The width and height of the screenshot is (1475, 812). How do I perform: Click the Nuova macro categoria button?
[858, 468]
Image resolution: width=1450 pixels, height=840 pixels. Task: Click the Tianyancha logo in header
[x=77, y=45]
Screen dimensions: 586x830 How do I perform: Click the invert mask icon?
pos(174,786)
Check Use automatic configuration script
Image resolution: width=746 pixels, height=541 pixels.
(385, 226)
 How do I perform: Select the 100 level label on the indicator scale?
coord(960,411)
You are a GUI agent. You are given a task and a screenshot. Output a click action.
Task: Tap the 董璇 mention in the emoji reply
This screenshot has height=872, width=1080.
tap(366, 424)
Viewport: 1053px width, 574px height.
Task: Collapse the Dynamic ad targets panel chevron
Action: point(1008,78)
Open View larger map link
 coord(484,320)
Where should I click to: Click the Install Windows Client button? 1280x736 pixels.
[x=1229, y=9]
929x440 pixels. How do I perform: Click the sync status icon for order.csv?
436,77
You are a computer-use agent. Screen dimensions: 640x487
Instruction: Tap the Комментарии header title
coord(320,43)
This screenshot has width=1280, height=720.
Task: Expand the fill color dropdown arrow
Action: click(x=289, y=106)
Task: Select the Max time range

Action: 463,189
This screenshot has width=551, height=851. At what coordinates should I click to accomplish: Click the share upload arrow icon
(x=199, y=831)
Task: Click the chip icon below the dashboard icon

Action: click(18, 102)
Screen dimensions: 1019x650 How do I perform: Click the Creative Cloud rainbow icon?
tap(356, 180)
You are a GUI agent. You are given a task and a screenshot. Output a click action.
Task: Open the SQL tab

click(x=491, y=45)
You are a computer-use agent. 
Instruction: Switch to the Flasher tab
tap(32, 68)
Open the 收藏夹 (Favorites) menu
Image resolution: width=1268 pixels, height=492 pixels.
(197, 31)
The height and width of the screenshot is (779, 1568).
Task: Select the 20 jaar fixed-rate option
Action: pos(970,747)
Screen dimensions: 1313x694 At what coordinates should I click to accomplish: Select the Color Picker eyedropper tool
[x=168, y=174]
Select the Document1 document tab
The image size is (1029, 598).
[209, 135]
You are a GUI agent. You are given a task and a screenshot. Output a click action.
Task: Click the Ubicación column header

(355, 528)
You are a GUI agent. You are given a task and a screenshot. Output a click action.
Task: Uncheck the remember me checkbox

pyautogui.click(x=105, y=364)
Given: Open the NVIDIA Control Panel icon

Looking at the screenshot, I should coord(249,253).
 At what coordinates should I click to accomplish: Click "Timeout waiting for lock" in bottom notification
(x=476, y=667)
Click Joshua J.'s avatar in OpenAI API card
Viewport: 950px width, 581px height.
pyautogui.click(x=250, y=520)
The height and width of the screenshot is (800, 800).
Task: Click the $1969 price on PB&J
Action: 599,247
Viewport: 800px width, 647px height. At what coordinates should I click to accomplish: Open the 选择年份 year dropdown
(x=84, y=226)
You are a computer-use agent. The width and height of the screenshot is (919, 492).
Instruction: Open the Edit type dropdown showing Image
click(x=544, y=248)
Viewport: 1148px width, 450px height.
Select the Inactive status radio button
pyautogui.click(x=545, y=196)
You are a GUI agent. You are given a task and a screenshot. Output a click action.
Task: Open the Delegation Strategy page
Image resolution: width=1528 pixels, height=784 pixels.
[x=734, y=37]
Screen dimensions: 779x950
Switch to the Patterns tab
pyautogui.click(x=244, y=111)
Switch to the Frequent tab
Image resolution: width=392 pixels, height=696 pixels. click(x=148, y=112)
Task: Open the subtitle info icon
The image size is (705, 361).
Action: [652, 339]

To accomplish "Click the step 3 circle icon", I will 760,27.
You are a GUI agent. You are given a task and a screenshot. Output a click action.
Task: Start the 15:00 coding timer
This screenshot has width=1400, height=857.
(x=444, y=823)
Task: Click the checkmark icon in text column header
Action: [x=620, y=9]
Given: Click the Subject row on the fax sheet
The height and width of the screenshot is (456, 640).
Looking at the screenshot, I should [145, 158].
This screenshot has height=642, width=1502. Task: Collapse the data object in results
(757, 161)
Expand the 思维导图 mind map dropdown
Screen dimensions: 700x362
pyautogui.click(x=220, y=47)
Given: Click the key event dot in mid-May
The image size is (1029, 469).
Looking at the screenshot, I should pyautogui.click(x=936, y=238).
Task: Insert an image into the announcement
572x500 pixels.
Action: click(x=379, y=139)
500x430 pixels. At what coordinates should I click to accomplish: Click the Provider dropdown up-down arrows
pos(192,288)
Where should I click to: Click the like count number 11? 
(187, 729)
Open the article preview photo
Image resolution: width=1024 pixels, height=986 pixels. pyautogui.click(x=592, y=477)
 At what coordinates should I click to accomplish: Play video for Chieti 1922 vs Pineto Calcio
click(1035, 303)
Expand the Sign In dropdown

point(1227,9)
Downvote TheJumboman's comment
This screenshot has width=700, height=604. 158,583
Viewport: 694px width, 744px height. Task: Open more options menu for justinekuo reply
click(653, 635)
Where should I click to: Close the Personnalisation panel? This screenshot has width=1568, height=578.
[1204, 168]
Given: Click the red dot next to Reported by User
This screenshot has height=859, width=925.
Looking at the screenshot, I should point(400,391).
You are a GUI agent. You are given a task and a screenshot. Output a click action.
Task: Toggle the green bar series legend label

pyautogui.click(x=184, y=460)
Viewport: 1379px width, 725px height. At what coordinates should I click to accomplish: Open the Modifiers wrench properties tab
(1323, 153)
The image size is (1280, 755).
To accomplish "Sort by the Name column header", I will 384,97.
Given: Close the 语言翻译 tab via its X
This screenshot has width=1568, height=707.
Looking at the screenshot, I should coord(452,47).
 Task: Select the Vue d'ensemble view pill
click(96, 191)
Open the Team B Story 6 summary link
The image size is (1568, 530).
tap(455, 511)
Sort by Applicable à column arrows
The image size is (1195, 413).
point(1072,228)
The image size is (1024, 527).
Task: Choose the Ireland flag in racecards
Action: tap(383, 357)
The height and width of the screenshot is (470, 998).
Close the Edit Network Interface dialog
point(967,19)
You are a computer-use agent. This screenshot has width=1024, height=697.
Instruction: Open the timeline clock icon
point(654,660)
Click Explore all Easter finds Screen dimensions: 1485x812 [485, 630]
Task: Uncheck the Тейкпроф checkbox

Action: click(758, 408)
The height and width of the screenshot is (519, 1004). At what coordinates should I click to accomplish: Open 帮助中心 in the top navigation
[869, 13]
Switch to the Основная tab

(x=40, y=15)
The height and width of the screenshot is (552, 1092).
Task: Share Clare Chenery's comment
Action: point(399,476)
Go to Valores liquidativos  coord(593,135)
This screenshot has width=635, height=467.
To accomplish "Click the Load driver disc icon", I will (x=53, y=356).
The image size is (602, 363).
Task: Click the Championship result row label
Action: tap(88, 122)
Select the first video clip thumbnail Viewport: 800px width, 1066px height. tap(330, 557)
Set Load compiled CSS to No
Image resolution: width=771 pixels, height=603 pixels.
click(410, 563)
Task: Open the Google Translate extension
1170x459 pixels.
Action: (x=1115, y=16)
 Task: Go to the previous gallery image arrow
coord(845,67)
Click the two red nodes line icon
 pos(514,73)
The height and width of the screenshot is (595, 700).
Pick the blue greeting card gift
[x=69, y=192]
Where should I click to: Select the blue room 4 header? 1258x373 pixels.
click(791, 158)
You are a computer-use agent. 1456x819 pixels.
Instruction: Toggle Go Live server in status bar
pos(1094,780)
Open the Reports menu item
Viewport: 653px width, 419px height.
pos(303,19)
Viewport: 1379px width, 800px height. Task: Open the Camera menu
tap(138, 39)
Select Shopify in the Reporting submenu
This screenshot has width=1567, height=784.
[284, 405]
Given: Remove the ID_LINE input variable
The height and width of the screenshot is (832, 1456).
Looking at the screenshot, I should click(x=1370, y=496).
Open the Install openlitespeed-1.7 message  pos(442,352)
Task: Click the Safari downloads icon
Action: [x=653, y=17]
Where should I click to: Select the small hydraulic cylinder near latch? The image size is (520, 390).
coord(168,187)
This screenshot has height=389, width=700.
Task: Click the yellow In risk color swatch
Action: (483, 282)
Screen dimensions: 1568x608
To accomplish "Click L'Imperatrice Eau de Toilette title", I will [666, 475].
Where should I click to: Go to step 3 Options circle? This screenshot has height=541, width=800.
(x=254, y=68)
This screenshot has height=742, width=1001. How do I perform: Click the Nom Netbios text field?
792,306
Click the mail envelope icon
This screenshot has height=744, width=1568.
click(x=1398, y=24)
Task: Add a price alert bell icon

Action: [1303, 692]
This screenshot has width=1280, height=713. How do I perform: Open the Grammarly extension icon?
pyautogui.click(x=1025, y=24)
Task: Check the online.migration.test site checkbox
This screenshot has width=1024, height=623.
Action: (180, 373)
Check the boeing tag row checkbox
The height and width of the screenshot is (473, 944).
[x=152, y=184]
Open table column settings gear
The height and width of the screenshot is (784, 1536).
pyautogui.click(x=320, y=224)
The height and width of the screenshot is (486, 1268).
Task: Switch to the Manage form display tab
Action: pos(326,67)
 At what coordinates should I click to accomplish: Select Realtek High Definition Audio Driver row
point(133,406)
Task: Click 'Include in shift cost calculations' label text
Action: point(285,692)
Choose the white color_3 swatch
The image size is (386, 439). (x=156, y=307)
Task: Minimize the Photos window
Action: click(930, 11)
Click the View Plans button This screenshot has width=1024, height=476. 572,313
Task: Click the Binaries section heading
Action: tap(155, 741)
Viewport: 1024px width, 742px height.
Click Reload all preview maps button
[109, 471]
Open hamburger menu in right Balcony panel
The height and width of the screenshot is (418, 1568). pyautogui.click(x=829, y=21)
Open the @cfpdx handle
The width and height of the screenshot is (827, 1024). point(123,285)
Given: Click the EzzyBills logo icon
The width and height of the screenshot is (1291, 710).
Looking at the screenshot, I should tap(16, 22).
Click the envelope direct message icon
· · · · · · ·
Your answer should consist solely of the lines above from the line with "This screenshot has width=1568, height=707." to the line with "This screenshot has width=635, height=467.", both included, reproduced exactly.

Answer section:
This screenshot has width=1568, height=707.
Looking at the screenshot, I should coord(452,47).
 Task: Select the Vue d'ensemble view pill
click(96, 191)
Open the Team B Story 6 summary link
The image size is (1568, 530).
tap(455, 511)
Sort by Applicable à column arrows
The image size is (1195, 413).
point(1072,228)
The image size is (1024, 527).
Task: Choose the Ireland flag in racecards
Action: tap(383, 357)
The height and width of the screenshot is (470, 998).
Close the Edit Network Interface dialog
point(967,19)
You are a computer-use agent. This screenshot has width=1024, height=697.
Instruction: Open the timeline clock icon
point(654,660)
Click Explore all Easter finds Screen dimensions: 1485x812 [485, 630]
Task: Uncheck the Тейкпроф checkbox

Action: click(758, 408)
The height and width of the screenshot is (519, 1004). At what coordinates should I click to accomplish: Open 帮助中心 in the top navigation
[869, 13]
Switch to the Основная tab

(x=40, y=15)
The height and width of the screenshot is (552, 1092).
Task: Share Clare Chenery's comment
Action: point(399,476)
Go to Valores liquidativos  coord(593,135)
This screenshot has width=635, height=467.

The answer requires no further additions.